At the edge of Vancouver’s Chinatown, barely a block from the night market and Foo’s Ho Ho Chinese restaurant lies the most ultimate, complete, beautiful and authentic Chinese garden I’ve ever seen… well at least on this continent.
No discredit meant, of course. This garden really is as fantastic as it is peaceful. The only thing that was disturbing or chaotic in the whole place was us and we didn’t much succeed at upsetting the placid balance of this place. I think we were distracted by the sum of its coolness.

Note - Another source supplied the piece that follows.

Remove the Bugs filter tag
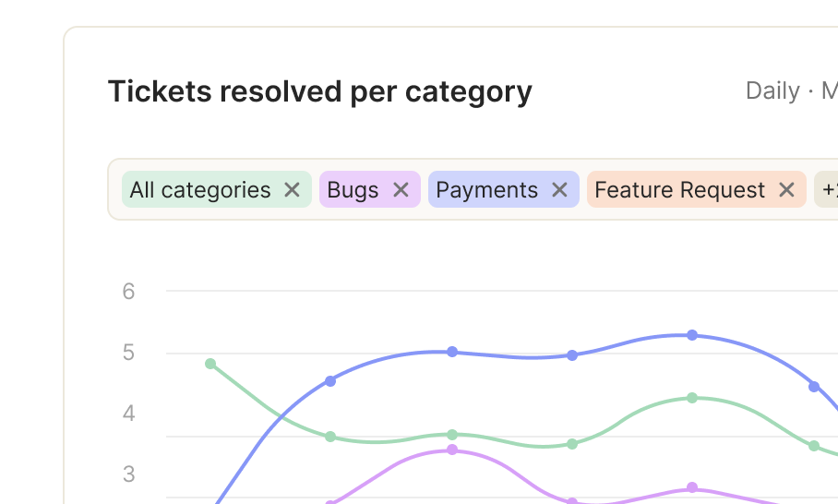 [x=401, y=190]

Half the park is free as the air we share with the trees adorned by it. The ponds and gazebos are sculpted with a shape and craft true to the Imperial Chinese theme, and I should know, I’ve seen it all myself. The free part is only half the park, half the story and half the cool.
Of all the attractions we hit in Vancouver, the garden was the least expensive and most peaceful, both by a mile. Once you’ve seen the free part you may wonder, “why see the other half?” and there is indeed a reason. Nay, not a reason but a full pack of them.

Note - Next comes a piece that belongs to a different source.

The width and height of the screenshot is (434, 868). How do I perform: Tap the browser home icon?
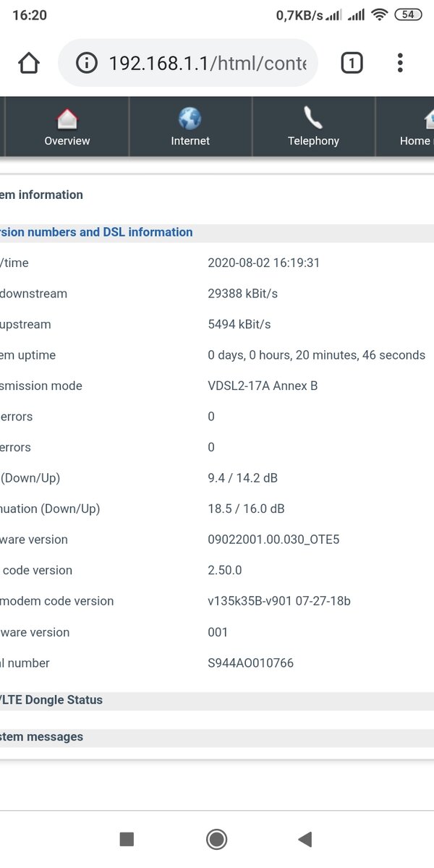29,64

- Guided tours tell you the origin and meanings of all the stuff you see.
- The garden’s sophistication steps up to a level of sophistication absolutely true to the traditional Chinese theme.

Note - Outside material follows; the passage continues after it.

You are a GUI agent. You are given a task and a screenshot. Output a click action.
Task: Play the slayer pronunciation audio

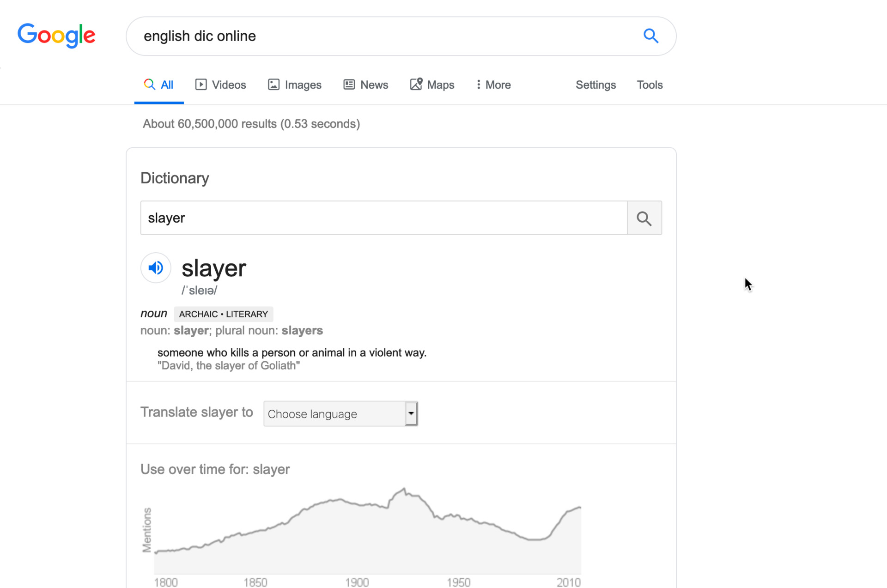click(156, 268)
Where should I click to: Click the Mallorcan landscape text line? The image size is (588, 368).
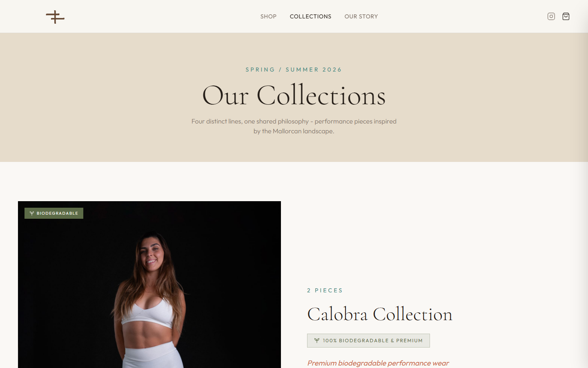[x=294, y=131]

- It’s got way more history, fact and museum-quality exhibit.
- There’s turtles in the pond.
Mind you, I don’t recall seeing turtles when we toured the orient; the rest of the stuff is all you could hope to find. Following our series about Shanghai and surrounding areas we heard complaints that our reviews were too distant to connect with you readers, but this place is practically in your backyard and as accurate to the real thing you’d ever want, only without the 16-hour flight.
I really don’t think I can express the value offered by Dr. Sun Yat-Sen’s Garden. And, as much as the Chinatown night market in Vancouver is a representative taste of modern China, the garden is an appetizer of it’s rich heritage.
If I could muster a complaint, it would be that it doesn’t span half the city like the Humble Administrator’s Garden in Suzhou, but then, it’s not supposed to. Besides, this garden was built on a principal of the new world. It’s a place to reflect and rest, not for laborers to endlessly toil for the eventuall partial appreciation of a single and singly ungrateful bureaucrat.
Dr. Sun Yat-Sen’s Garden is open year round and has seasonal hours. For information, hours and directions go to Dr. Sun Yat Sen’s Classical Chinese Garden.
ABOVE -This is me and the the brother (of Patrickesque disposition) each pointing at the triple-toad, lilly-pad out-hangery… aint’ that cool, it’s three turtles basking in the sun.
ABOVE -I told you this was a garden unlike any other, didn’t I? This is a shot of me and Patrick taking in a moment of serenity whilst pointing up at a gazebo of reflection. If that don’t spell out a Chinese garden of reflection I can’t much speak as to what actually does.